Now think about a stateless API service. You want it scaled down at 3am when there’s no traffic, and scaled back up when requests start coming in. CPU and memory are perfectly reasonable proxies here. HPA handles this well, and now, after years of waiting, it can go all the way to zero without you having to wire up KEDA or Knative just to get that last step.
These are different workloads with different operational profiles. The new HPA feature is genuinely useful.
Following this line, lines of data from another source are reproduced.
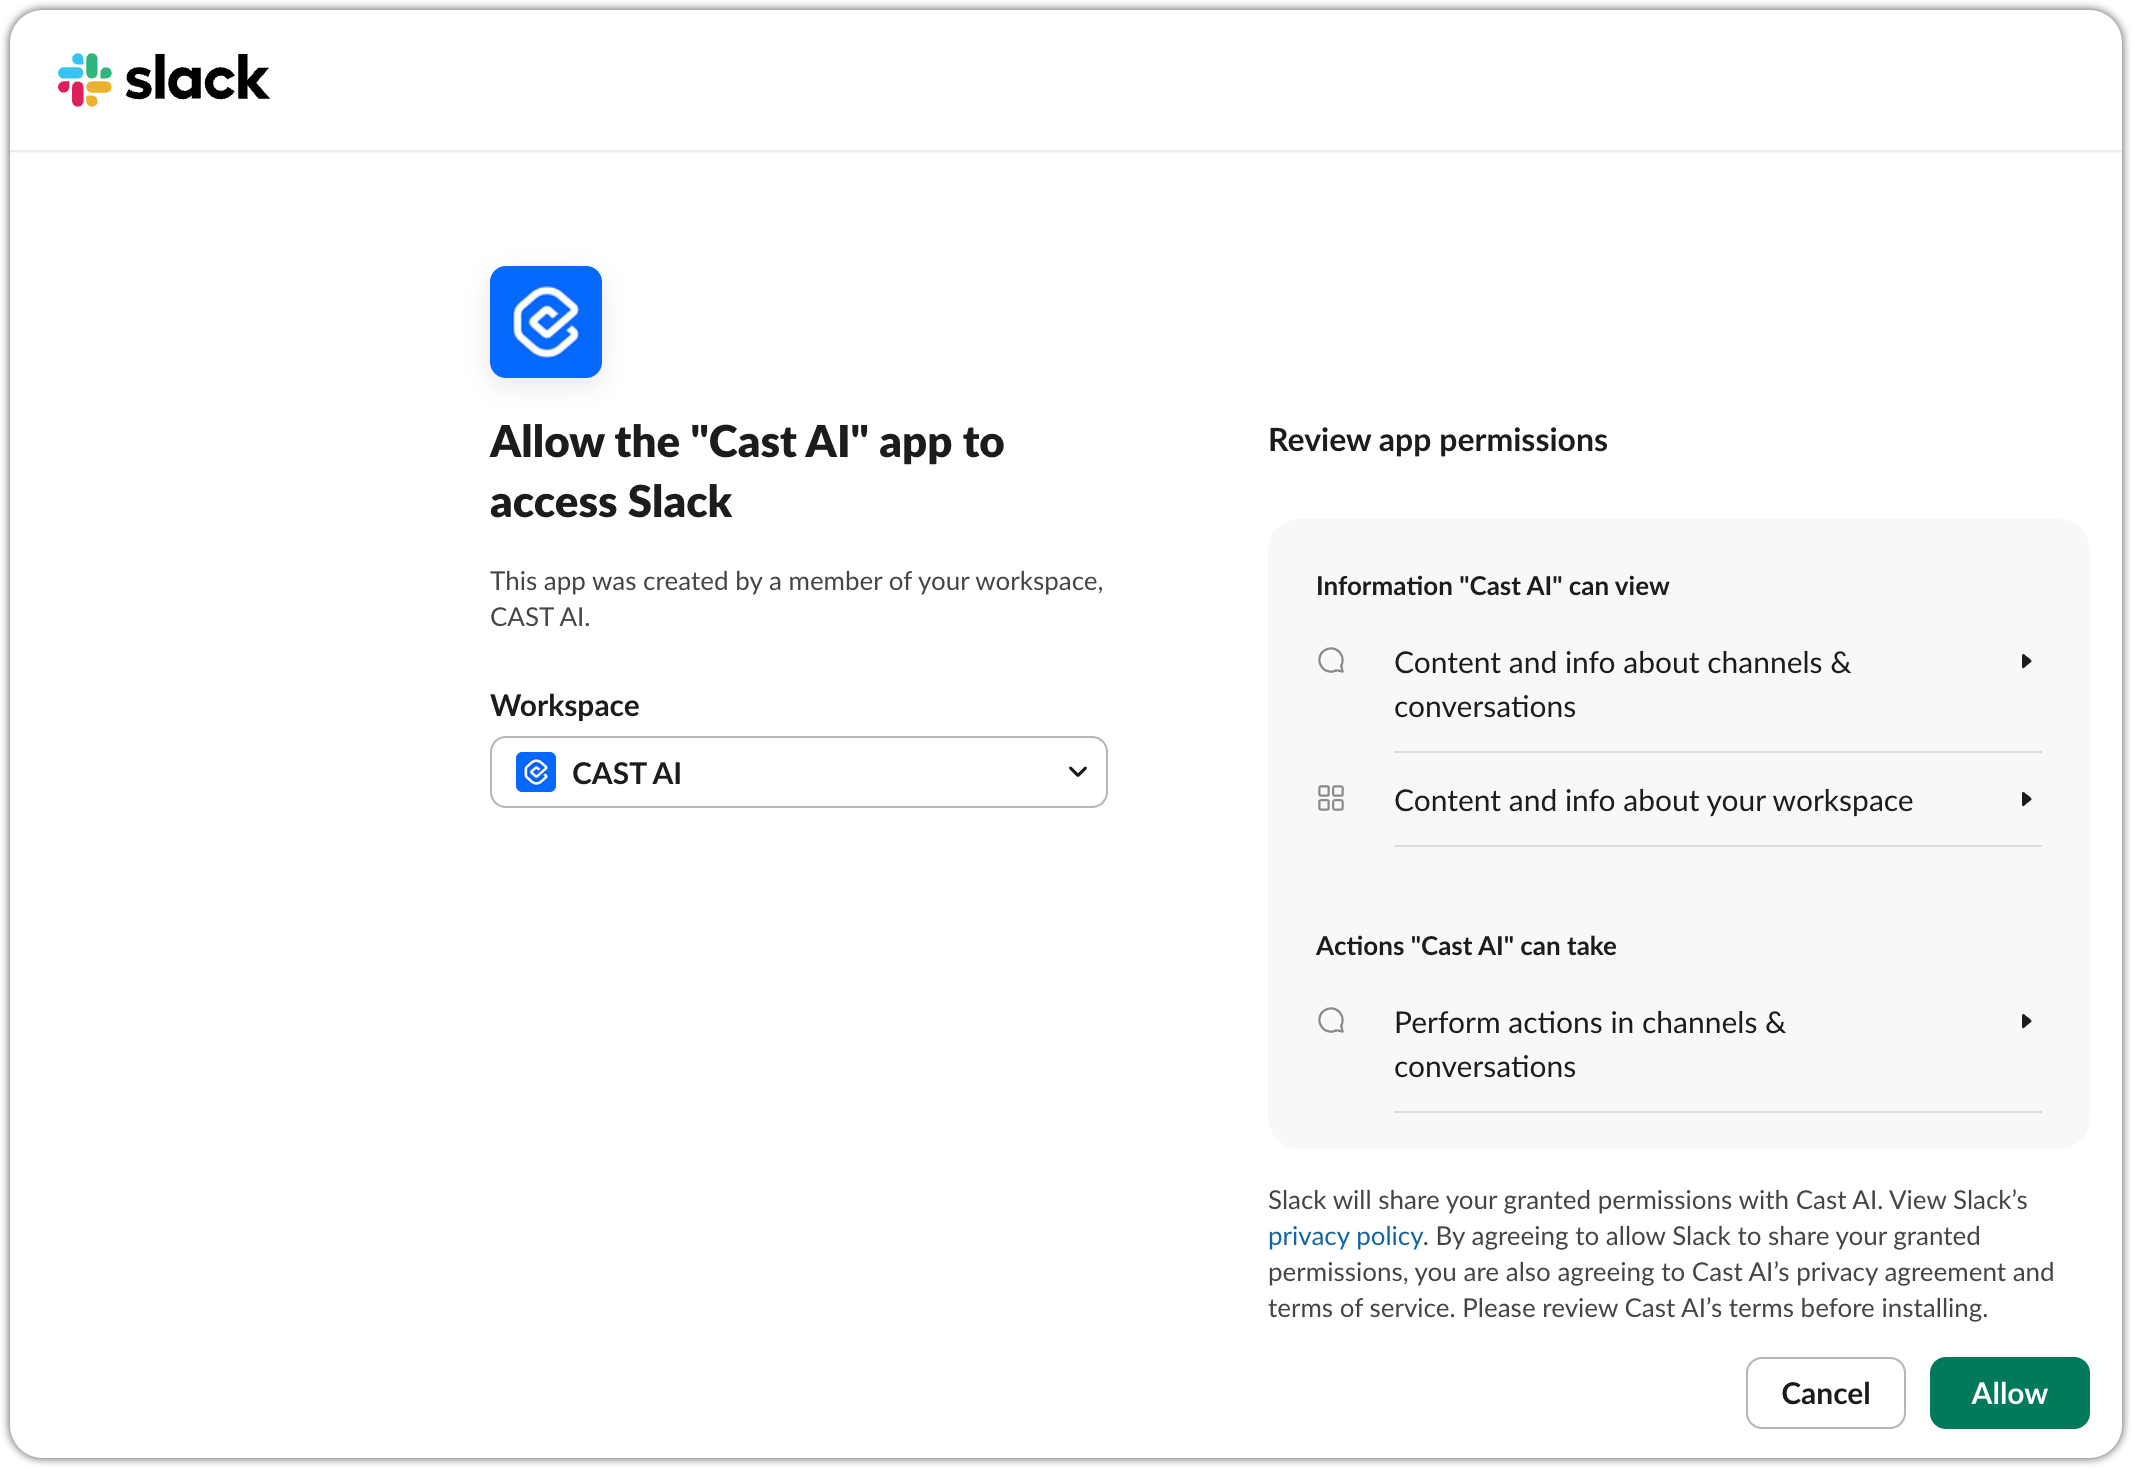Click the 'Review app permissions' heading
2132x1468 pixels.
(x=1437, y=440)

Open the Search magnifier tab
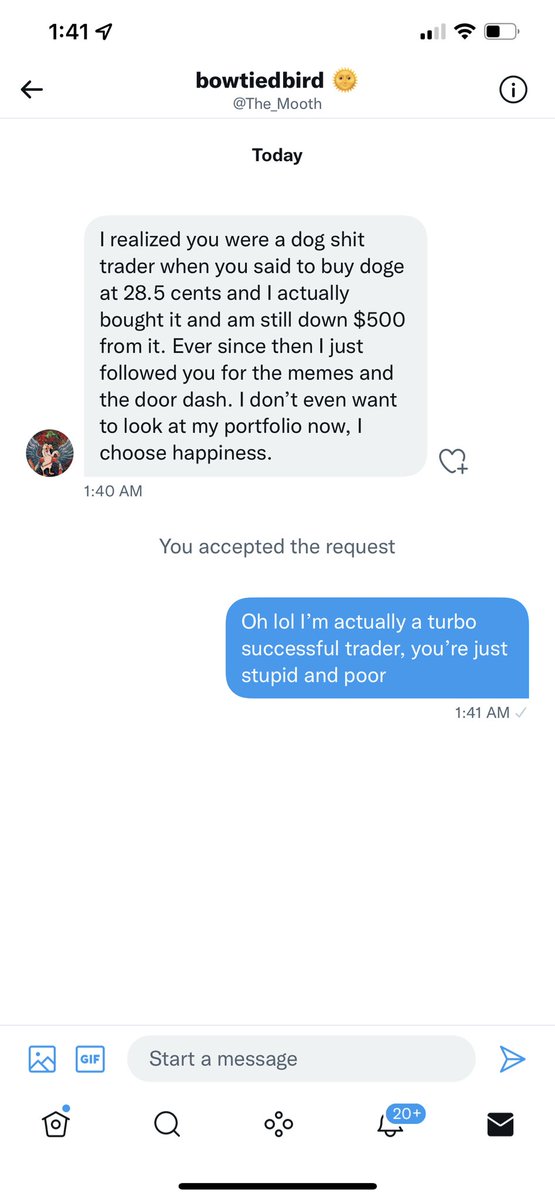167,1124
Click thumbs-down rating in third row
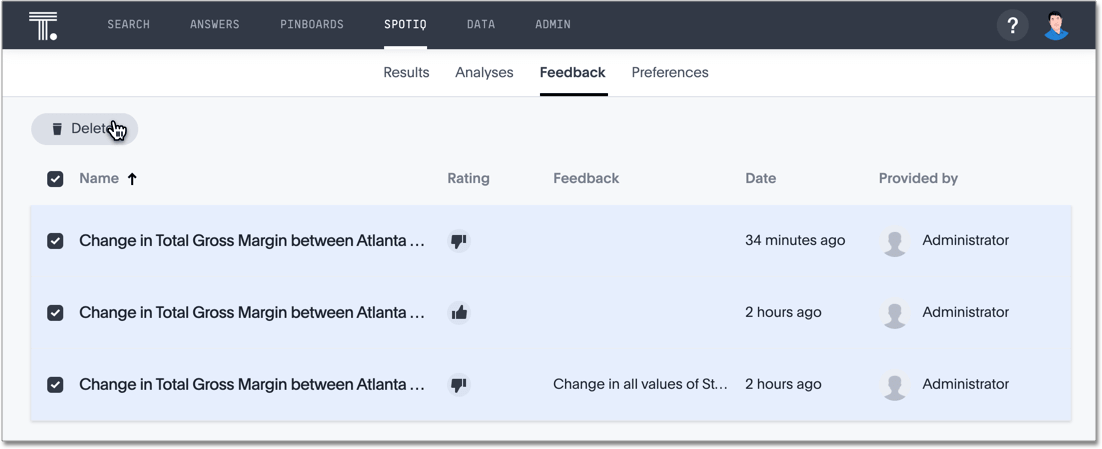The height and width of the screenshot is (449, 1102). [x=459, y=385]
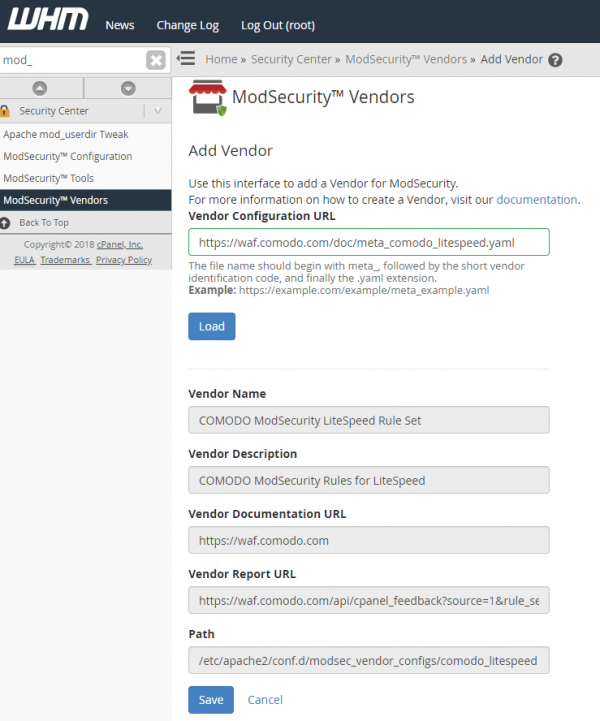600x721 pixels.
Task: Click the ModSecurity Vendors storefront icon
Action: 206,99
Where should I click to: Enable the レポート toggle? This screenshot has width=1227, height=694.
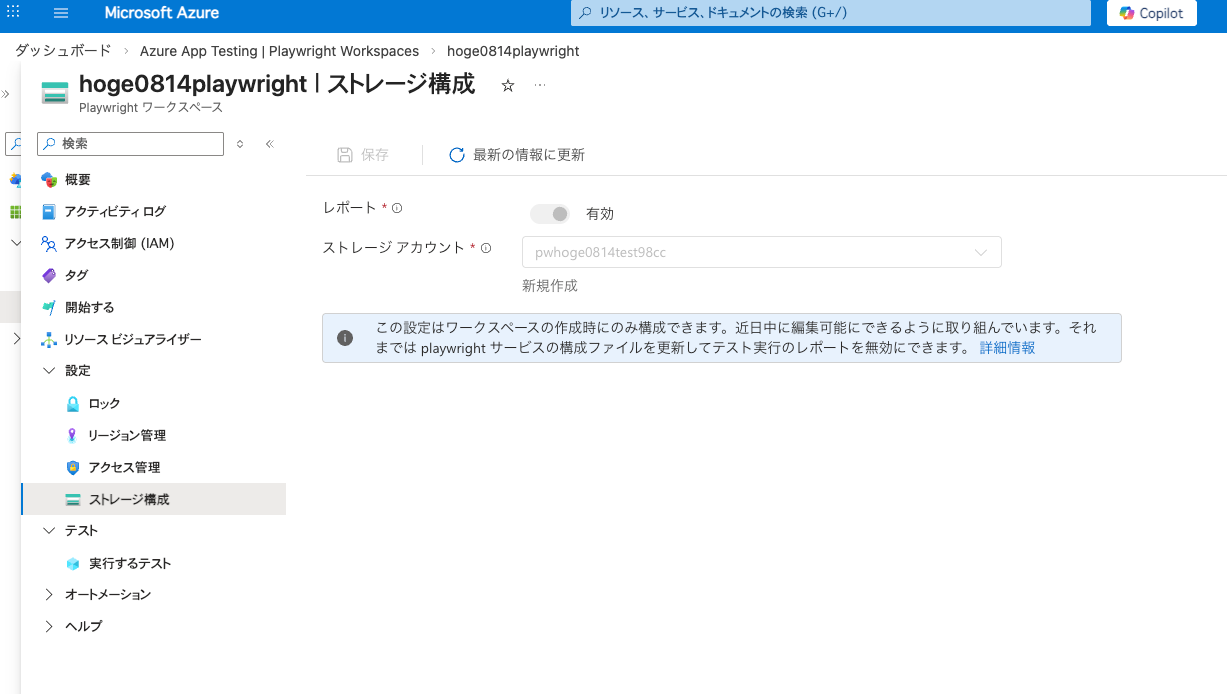550,213
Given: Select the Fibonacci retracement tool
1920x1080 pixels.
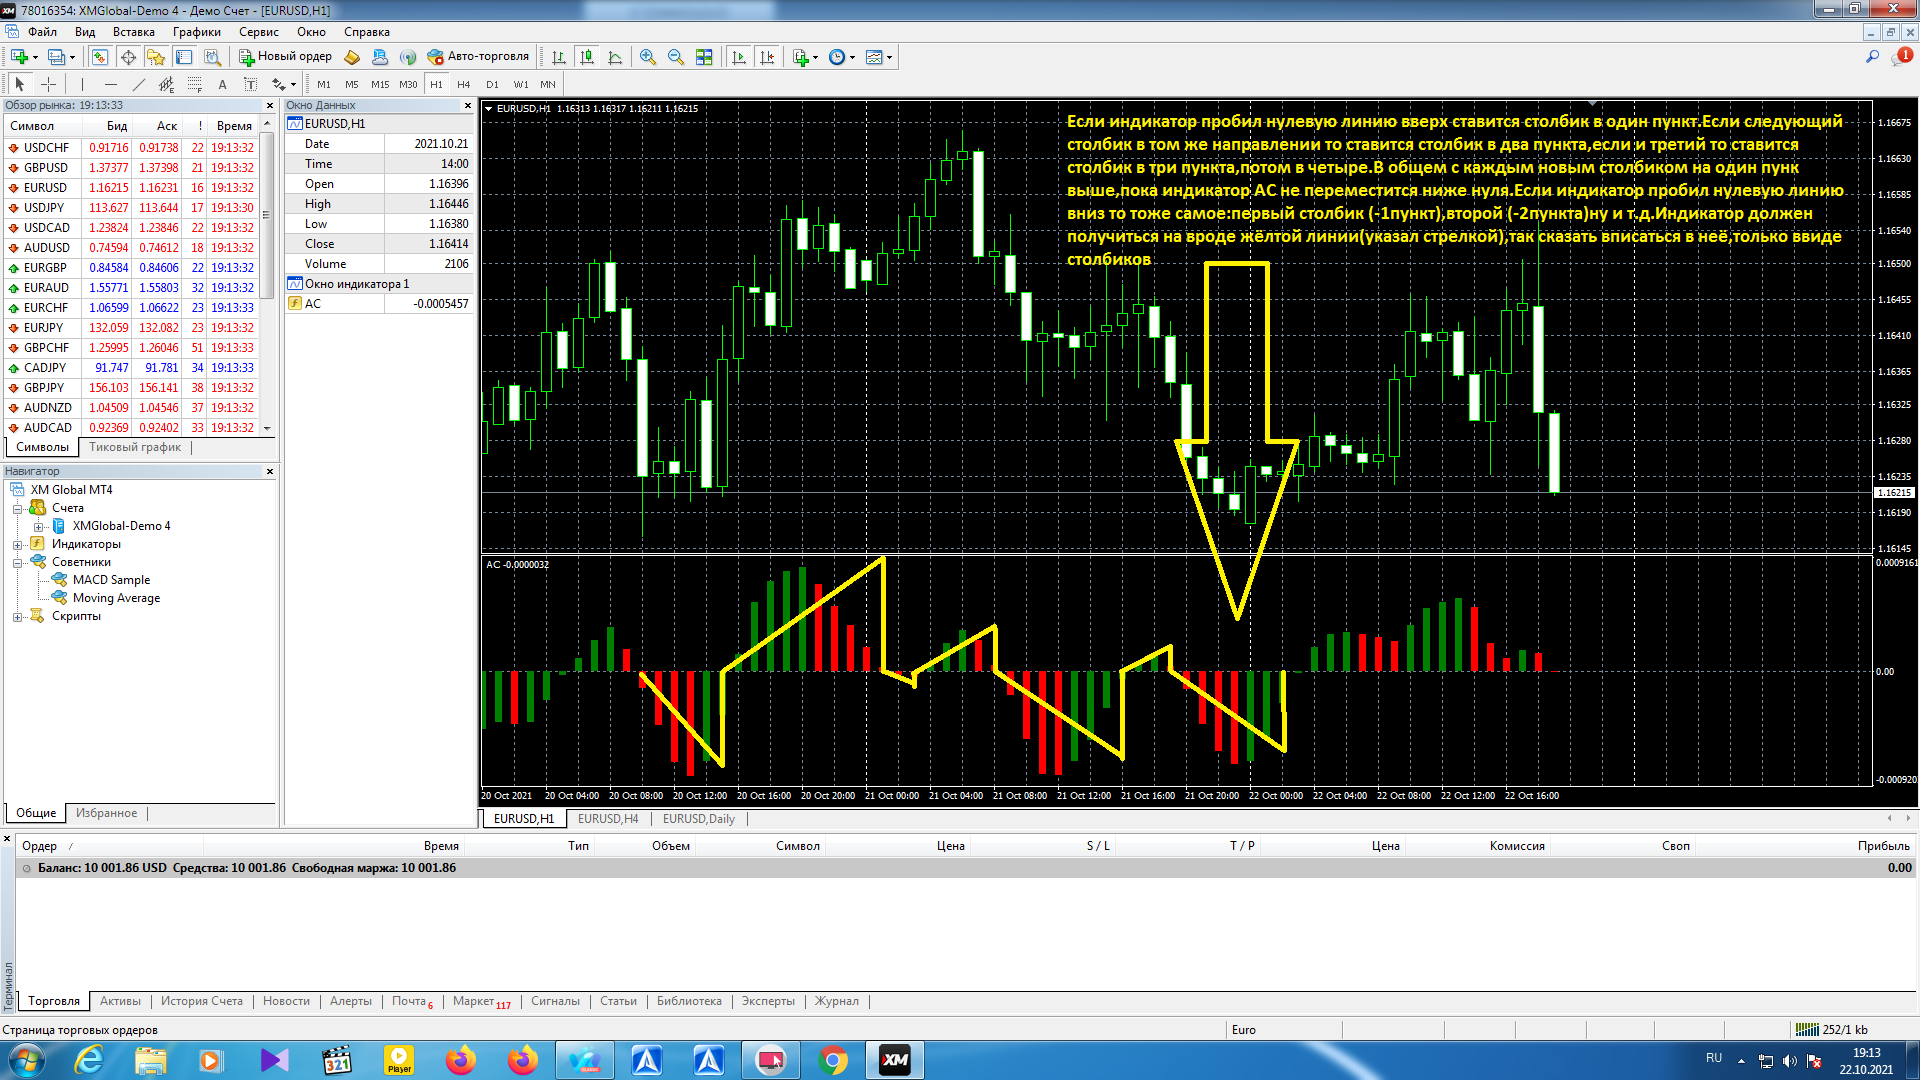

It closes a real gap for resource-based scaling, and it means one less reason to reach for an external tool if your scaling logic is purely CPU or memory driven.
But if you’re running event-driven consumers like: Kafka, RabbitMQ, SQS, or any of the 60+ scalers KEDA supports, you’re not going to replace it with HPA. You’d be throwing away the exact thing that makes your scaling logic correct and replacing it with a metric that doesn’t describe your problem.
KEDA’s website describes it exactly right: it’s an event-driven autoscaler. The whole value proposition is that your scaling decisions live in the same conceptual space as your workload’s actual behavior. A message consumer scales on message count. A scheduled job scales on a cron expression. A database processor scales on queue table depth. That’s not something a CPU metric can replace, because CPU is not the right metrics to decided when scale in these use cases.
The honest summary: Kubernetes 1.36 is great news if you’ve been manually hacking around the HPA floor of 1. For anything event-driven, KEDA was already the right tool, and it still is. One more native feature doesn’t change what problem it was solving.